- Instructions for the task
Omitting all pictures, copy word for word the lines from the line containing "Instruction: Downvote the" through the final line of the entries.
○ ○ ○ ○ ○ ○ ○
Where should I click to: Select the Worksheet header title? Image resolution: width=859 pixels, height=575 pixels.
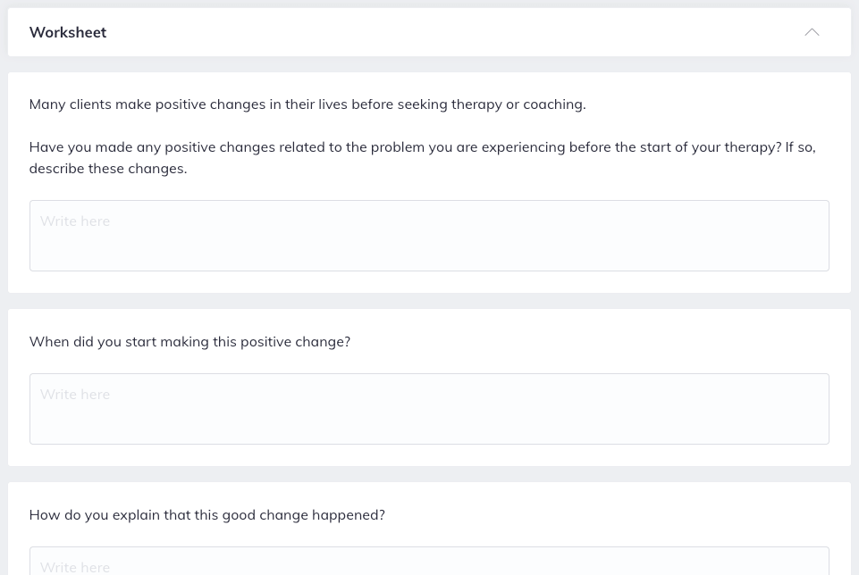coord(67,32)
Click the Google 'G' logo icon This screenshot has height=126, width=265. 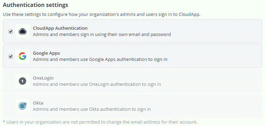[22, 56]

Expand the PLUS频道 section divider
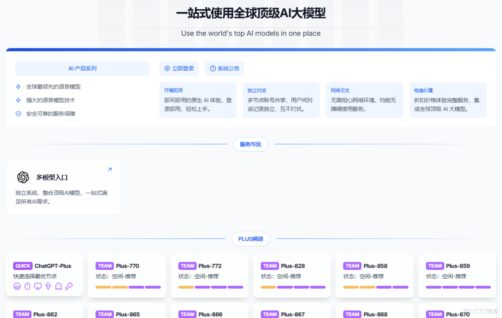251,238
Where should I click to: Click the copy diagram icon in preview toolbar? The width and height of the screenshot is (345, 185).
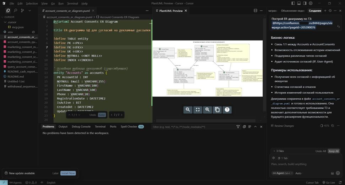pyautogui.click(x=217, y=110)
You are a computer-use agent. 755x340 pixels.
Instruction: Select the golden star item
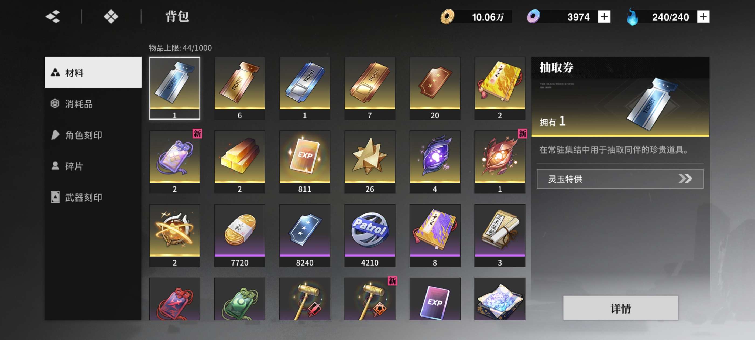click(x=370, y=162)
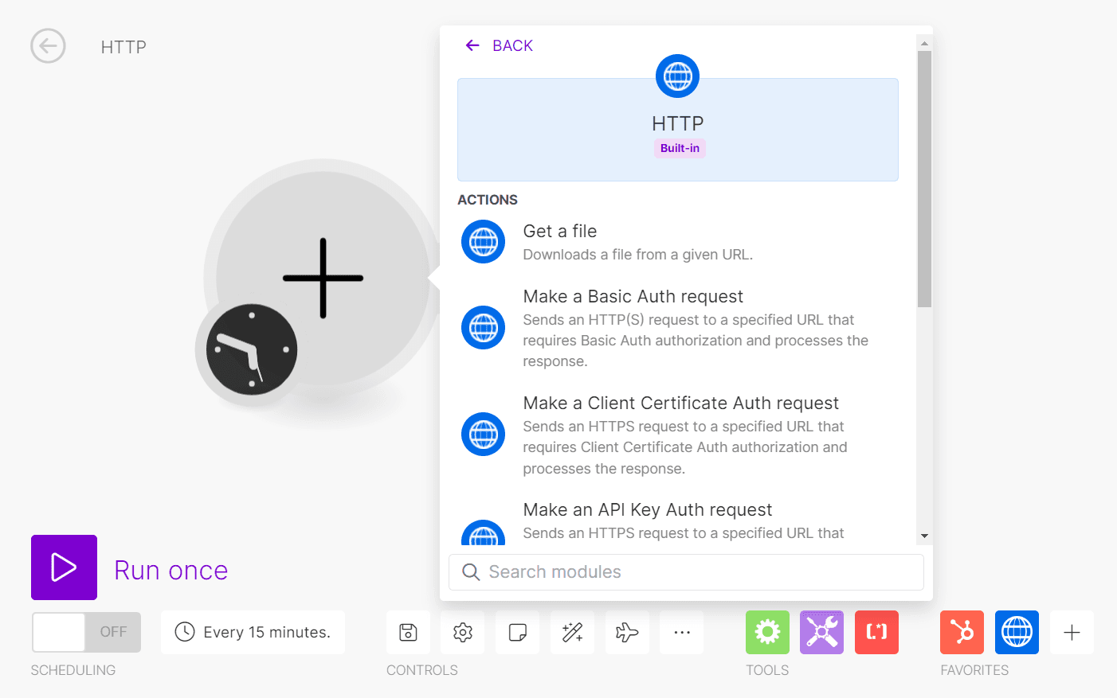The image size is (1117, 698).
Task: Go back using the BACK link
Action: click(x=498, y=45)
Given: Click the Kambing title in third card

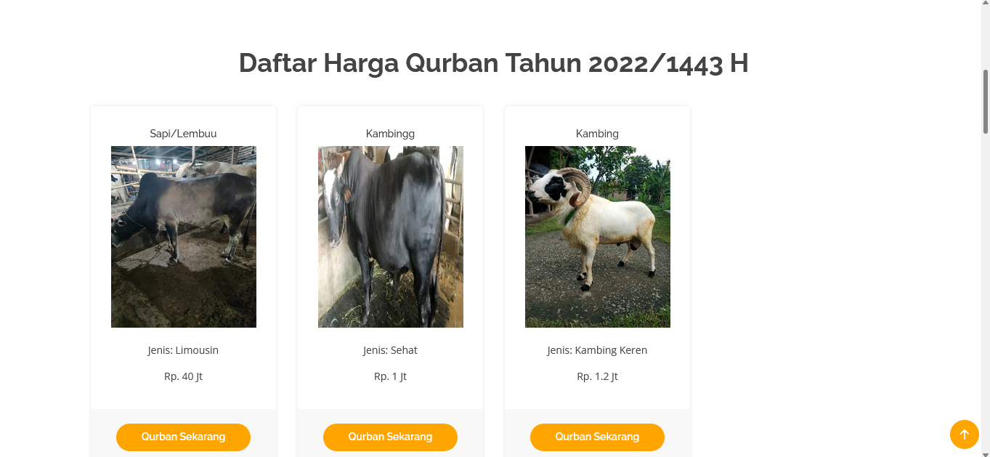Looking at the screenshot, I should 597,134.
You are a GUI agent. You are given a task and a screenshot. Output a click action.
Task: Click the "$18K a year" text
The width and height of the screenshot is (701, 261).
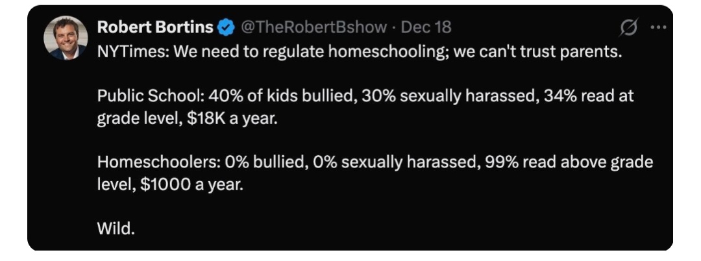(x=232, y=118)
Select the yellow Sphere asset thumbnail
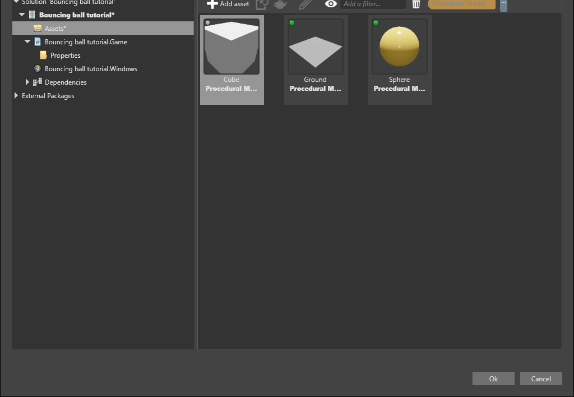Viewport: 574px width, 397px height. coord(399,47)
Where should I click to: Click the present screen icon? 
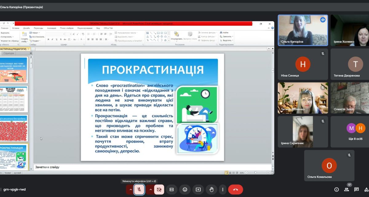(198, 190)
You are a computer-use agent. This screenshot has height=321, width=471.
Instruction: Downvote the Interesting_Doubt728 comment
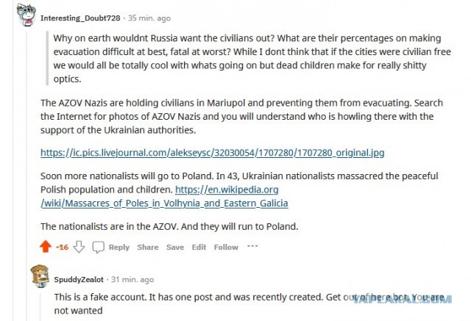[x=79, y=247]
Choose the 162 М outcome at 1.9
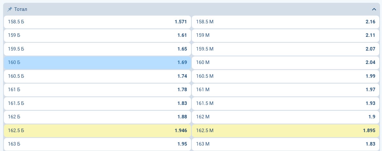The image size is (382, 151). click(x=286, y=117)
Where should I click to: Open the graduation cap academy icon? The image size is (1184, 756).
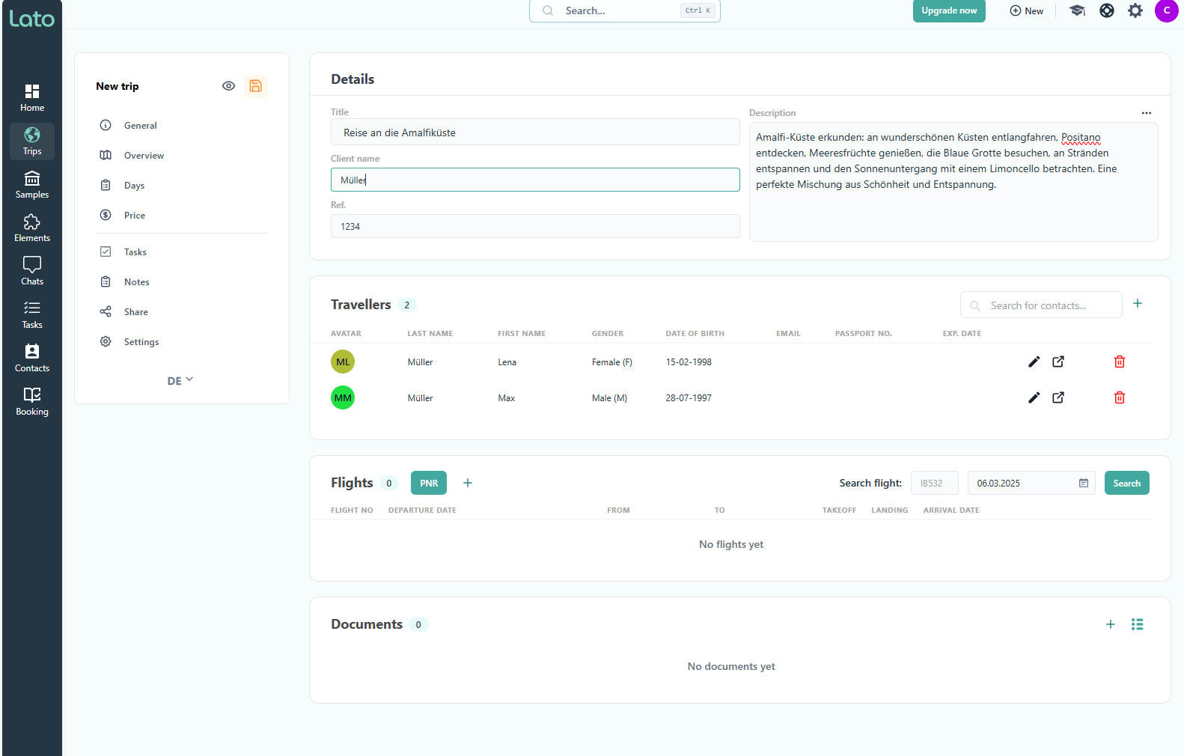pyautogui.click(x=1077, y=10)
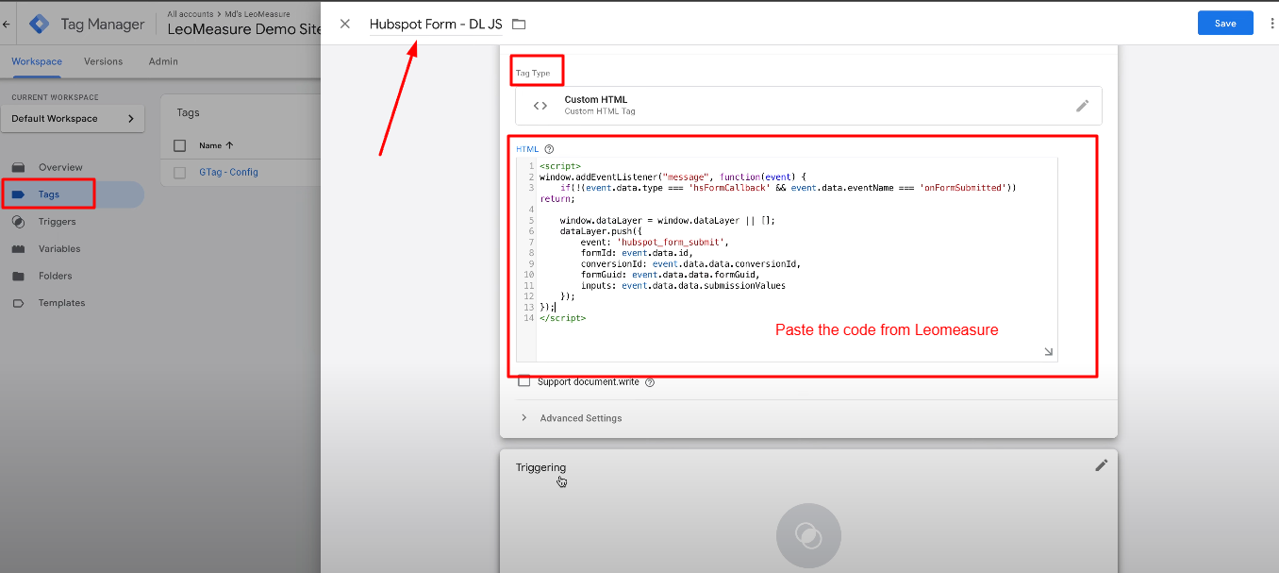Click the Tag Manager diamond logo
This screenshot has width=1279, height=573.
(40, 23)
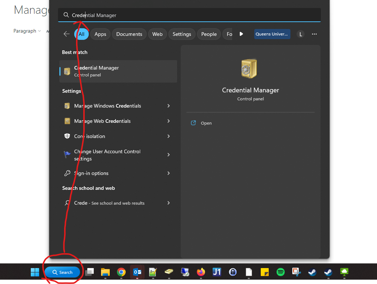
Task: Click the Task View icon
Action: [89, 272]
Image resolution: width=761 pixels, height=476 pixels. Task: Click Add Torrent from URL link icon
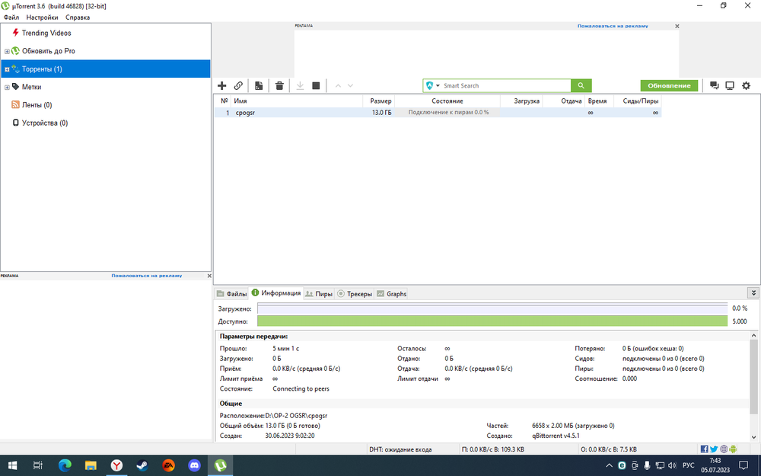(x=238, y=86)
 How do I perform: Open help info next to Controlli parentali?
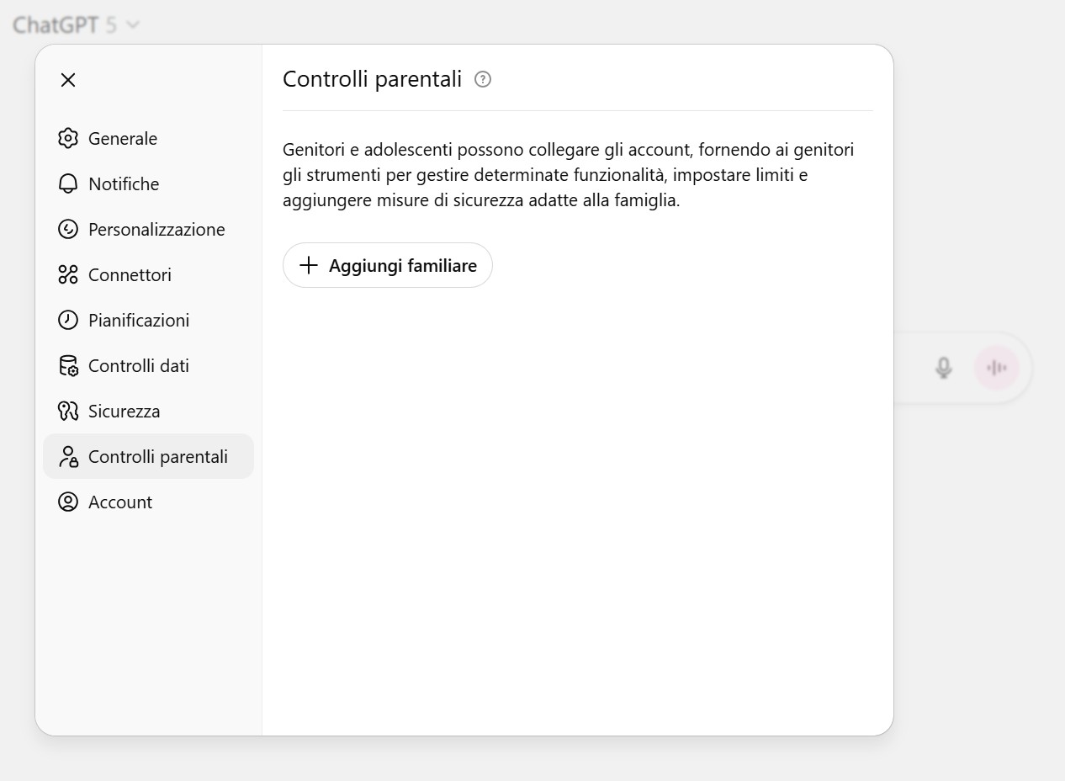pyautogui.click(x=483, y=79)
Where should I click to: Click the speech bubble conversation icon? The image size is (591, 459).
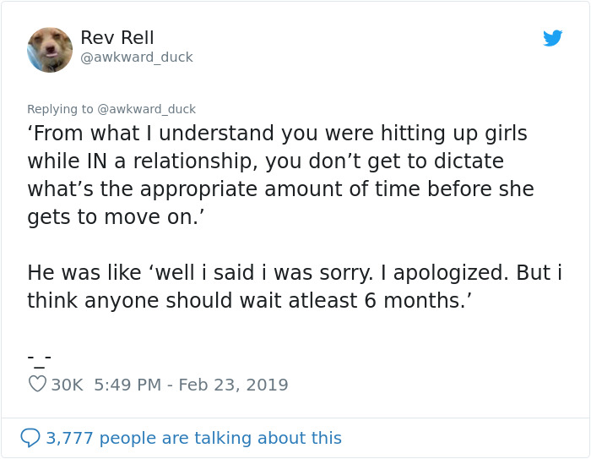pos(30,437)
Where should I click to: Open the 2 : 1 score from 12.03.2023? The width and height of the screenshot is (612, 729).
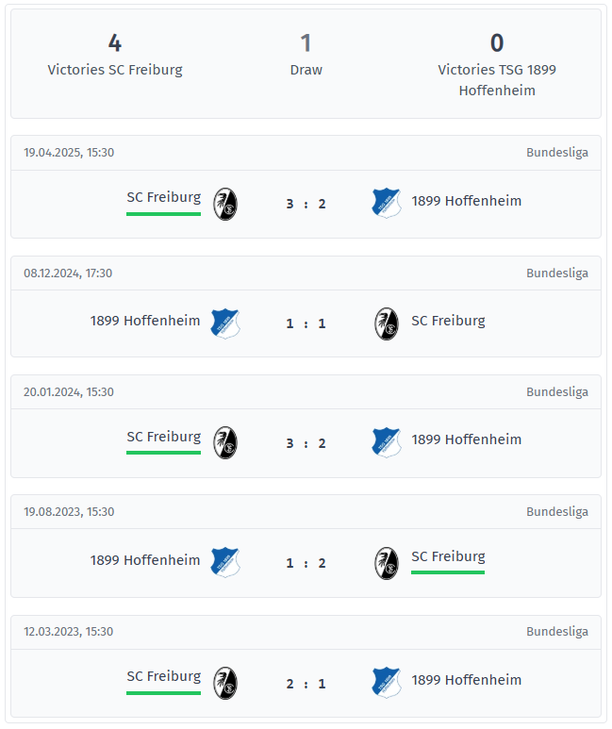pos(306,683)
○ ○ ○ ○ ○ ○ ○
- Completed exercise
Instruction: Downvote the Interesting_Doubt728 comment
[x=79, y=247]
Choose the 162 М outcome at 1.9
The image size is (382, 151). click(x=286, y=117)
Where should I click to: Open the graduation cap academy icon? The image size is (1184, 756).
pyautogui.click(x=1077, y=10)
Click the Tag Manager diamond logo
This screenshot has width=1279, height=573.
(40, 23)
Task: Click the Task View icon
Action: [89, 272]
Image resolution: width=761 pixels, height=476 pixels. Task: Click Add Torrent from URL link icon
(x=238, y=86)
 How do I perform: Open help info next to Controlli parentali?
pyautogui.click(x=483, y=79)
Where should I click to: Click the speech bubble conversation icon? The image size is (591, 459).
pos(30,437)
Where should I click to: Open the 2 : 1 score from 12.03.2023? The width and height of the screenshot is (612, 729).
pos(306,683)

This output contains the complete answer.